Filon Dzhelaliy or Dzhulaibek was a Cossack colonel of Crimean Tatar descent  who served during the Khmelnytsky Uprising of 1648-1657 and one of the close associates of Bohdan Khmelnitsky. He originally served in the Pereyaslav Cossack regiment. In April 1648, he with Cherkassy regiment centurion B. Tovpigoy led a revolt of the registered Cossacks at Kam'jana Zavod'.

In 1648 he was appointed the colonel of the Kropivnyansky (Ichniansky) regiment. He participated in the Battle of Zhovti Vody in 1648, battle of Korsun, Pilyavetskoy Battle in 1648, Battle of Zboriv in 1649. He has served on important diplomatic missions to Turkey.

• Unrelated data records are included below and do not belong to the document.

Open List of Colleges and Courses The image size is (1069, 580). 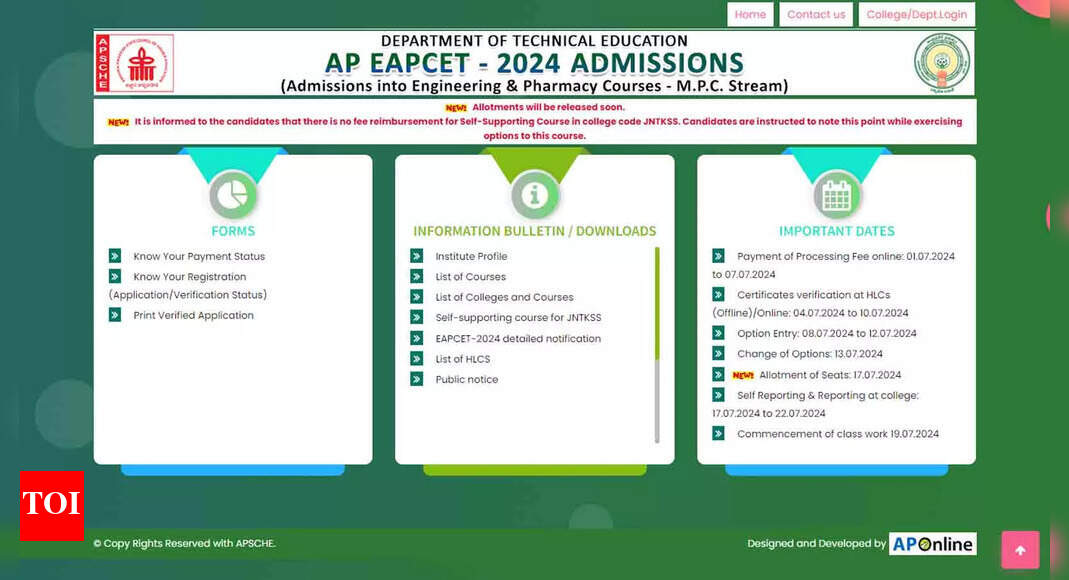tap(504, 297)
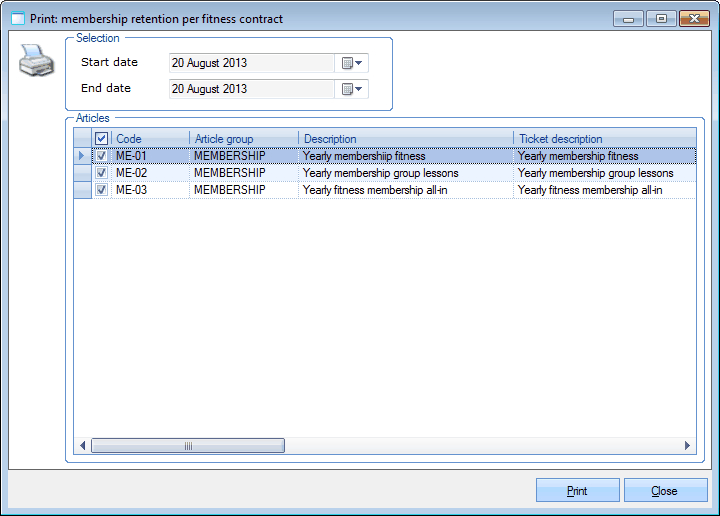Open the Start date calendar picker
The height and width of the screenshot is (516, 720).
[352, 63]
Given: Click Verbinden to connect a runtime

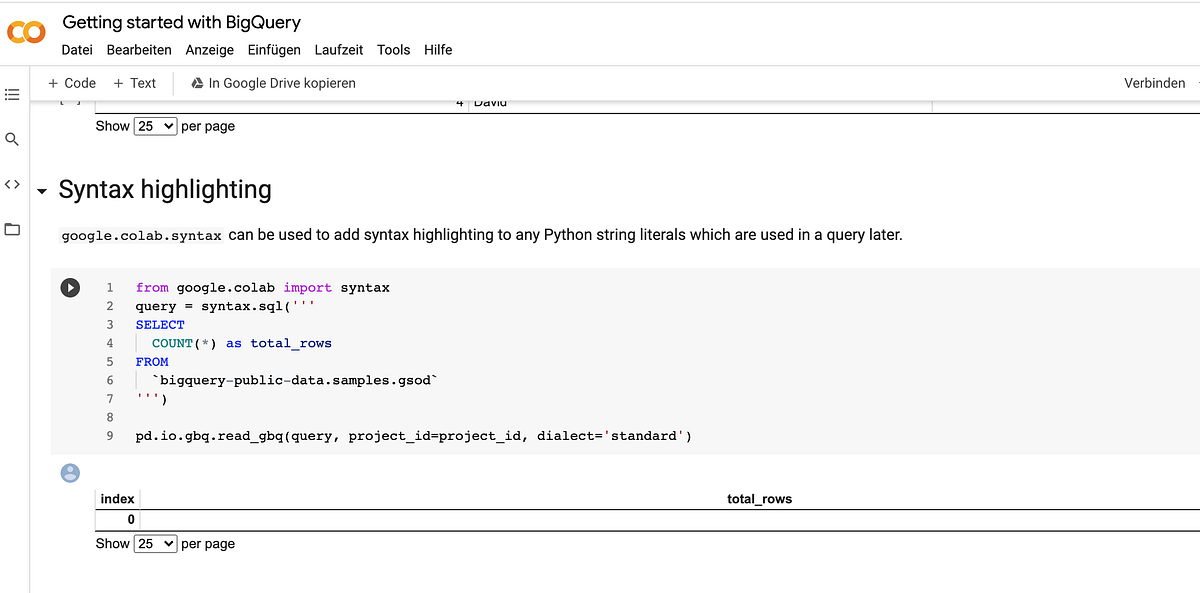Looking at the screenshot, I should pyautogui.click(x=1154, y=83).
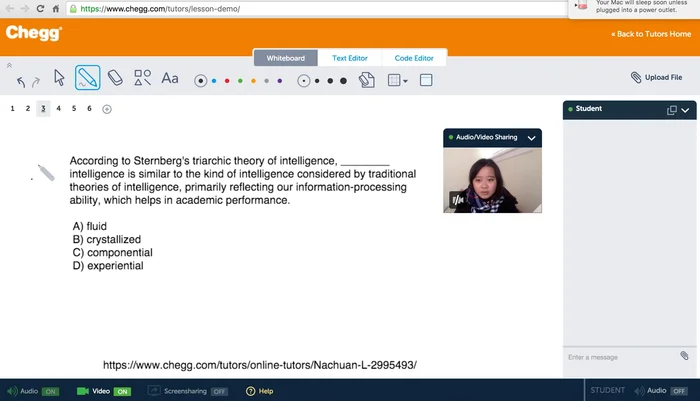Collapse the Student chat panel chevron
The height and width of the screenshot is (401, 700).
coord(686,110)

In October–November 1648, the Ukrainian diplomatic mission headed by Dzhulaybek signed with the Ottoman Empire a contract under which Ukraine was recognized by the state, and Crimean Tatars were forbidden to attack the Ukrainian lands.

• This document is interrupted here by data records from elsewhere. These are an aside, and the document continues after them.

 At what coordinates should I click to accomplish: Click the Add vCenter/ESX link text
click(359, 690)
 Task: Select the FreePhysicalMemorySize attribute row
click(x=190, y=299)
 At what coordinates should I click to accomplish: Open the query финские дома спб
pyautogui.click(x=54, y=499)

In September 1650, Dzhulaybek headed the Ukrainian Embassy to Moldova owner Vladimir Lupula. During the battle Berestetskiœ 1651, he was elected hetman of the Cossacks clerks. He was appointed captain-general of the Hetman.

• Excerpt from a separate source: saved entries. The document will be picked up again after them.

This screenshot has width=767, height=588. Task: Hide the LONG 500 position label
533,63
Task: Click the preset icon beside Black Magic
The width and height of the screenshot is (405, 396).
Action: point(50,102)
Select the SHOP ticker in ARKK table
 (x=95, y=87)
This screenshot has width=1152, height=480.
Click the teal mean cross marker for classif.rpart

After 1654 there was a long time with his family in Selishche Sagunovka (Ukraine, Cherkasy region). After 1684 his fate is unknown.

References 

 История Ивана Франко
 Научные Записки № 39
 «Козацька еліта», НАН України, інститут політичних і етнонаціональних досліджень ім. І.Ф. Кураса, УДК 94(477)929
 Суспільно-політична сітуація в Україні у другій половині XVII—XVIIIст.